Автохтоны
Шрифт:
– Шпет ходил, выпрашивал. Был согласен на копии, на снимки снимков. Но я отказала. Пусть все будет здесь. Если есть у всех – какой же это музей?
Самый молодой, самый высокий, самый широкоплечий, ворот белой рубахи-апаш открывает сильную шею, прядь волос падает на высокий лоб, стоит чуть в стороне. Темно-русый? Брюнет? На фотографиях волосы обычно темнее, чем на самом деле. Открытая улыбка, лучезарное обаяние юности.
– А это? Ваша… прабабушка, так?
Молодая женщина в жакетке, на плечах лисья горжетка, зверская мода. Четкие дугообразные брови, волнистые короткие волосы.
– С мужем? Нахмансон? Инженер-путеец?
– Вы хорошо подготовились, – сказала она. – А с Ковачем они познакомились, когда ставили какой-то любительский спектакль. Говорите, это была «Смерть Петрония»? Я не помню.
– Никто не помнит. Он правда был гениален?
– О да! – Она пожала плечами. – По крайней мере так говорят. Ничего ведь не сохранилось. Ни нотных записей, ничего.
– А что с ним случилось? Мне говорили, он погиб.
– В тридцать девятом. Он примкнул к повстанцам и погиб с оружием в руках, защищая независимость своей страны, – сказала она сухим официальным голосом. Наверное, копировала экскурсовода, который днем водит здесь экскурсии.
– А… Нахмансон?
– Тогда же. Пришли Советы, и его расстреляли. За саботаж.
Она говорила сухо, словно подчеркивая, ты просто любопытствующий чужак, а мы не любим чужаков. Смерть приносят именно чужаки.
– Саботажа на самом деле, конечно, не было?
Она помолчала. Судорожно, прерывисто вздохнула.
– Хотите знать, как все было на самом деле? На самом деле это длинная история.

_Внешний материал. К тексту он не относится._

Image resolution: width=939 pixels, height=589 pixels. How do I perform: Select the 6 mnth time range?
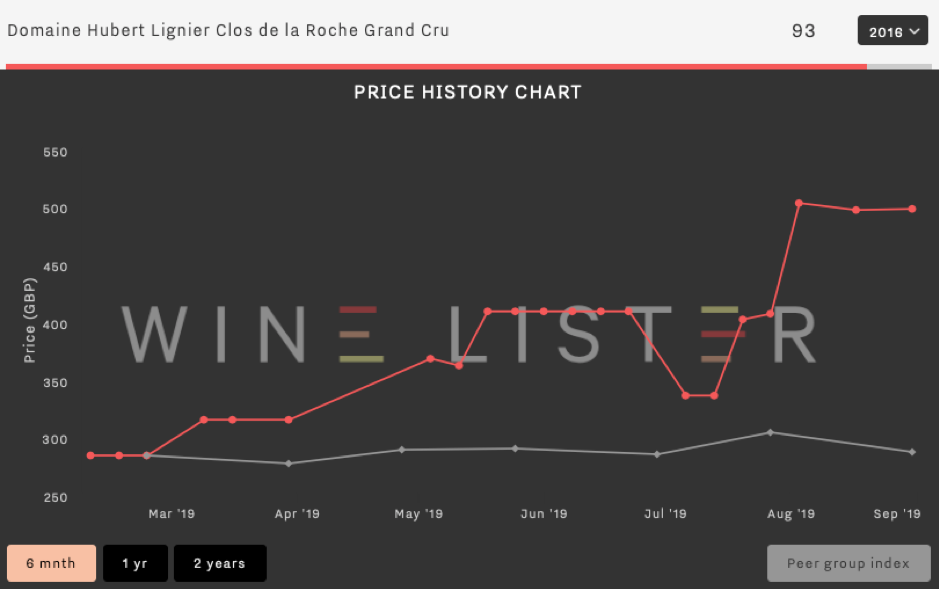click(52, 563)
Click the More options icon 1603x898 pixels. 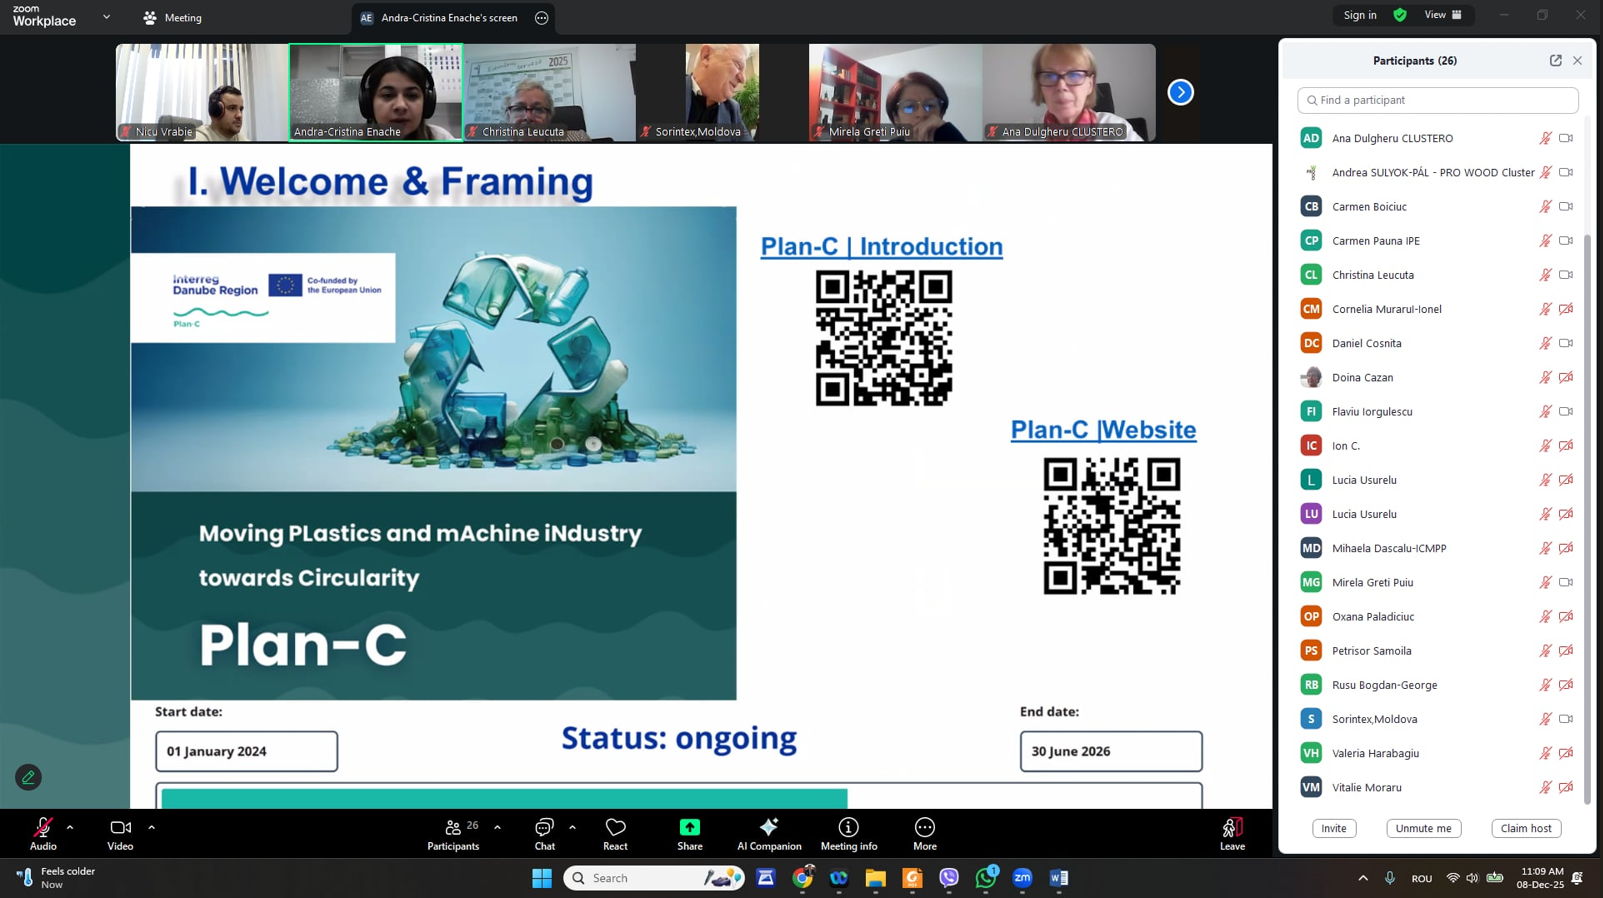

Отпрянула от витрины к обтянутой бархатом козетке с львиными лапами-ножками и табличкой «Сидеть воспрещается». Села, закинув ногу на ногу. Выпуклые, аккуратные ногти. Как раковинки. И крашены перламутром. Все в ней было какое-то водное, словно бы она играла в русалку, которая от подводной скуки играет в женщину земли. Охватила колено руками. Бледные маленькие руки.
– Я люблю длинные истории, – сказал он и, придвинув тонетовское кресло, уселся напротив. Там тоже была табличка «Сидеть воспрещается», но он ее проигнорировал.
Опять вздохнула. В ямке у основания шеи пульсировали тени.
– Я тоже. Но мало кто хочет слушать. Наверное потому, что всем и так все известно. Про выстрел в театре. Это есть даже в путеводителе. Эту историю у нас очень ценят. Мы ею гордимся. Она, можно сказать, украшение города.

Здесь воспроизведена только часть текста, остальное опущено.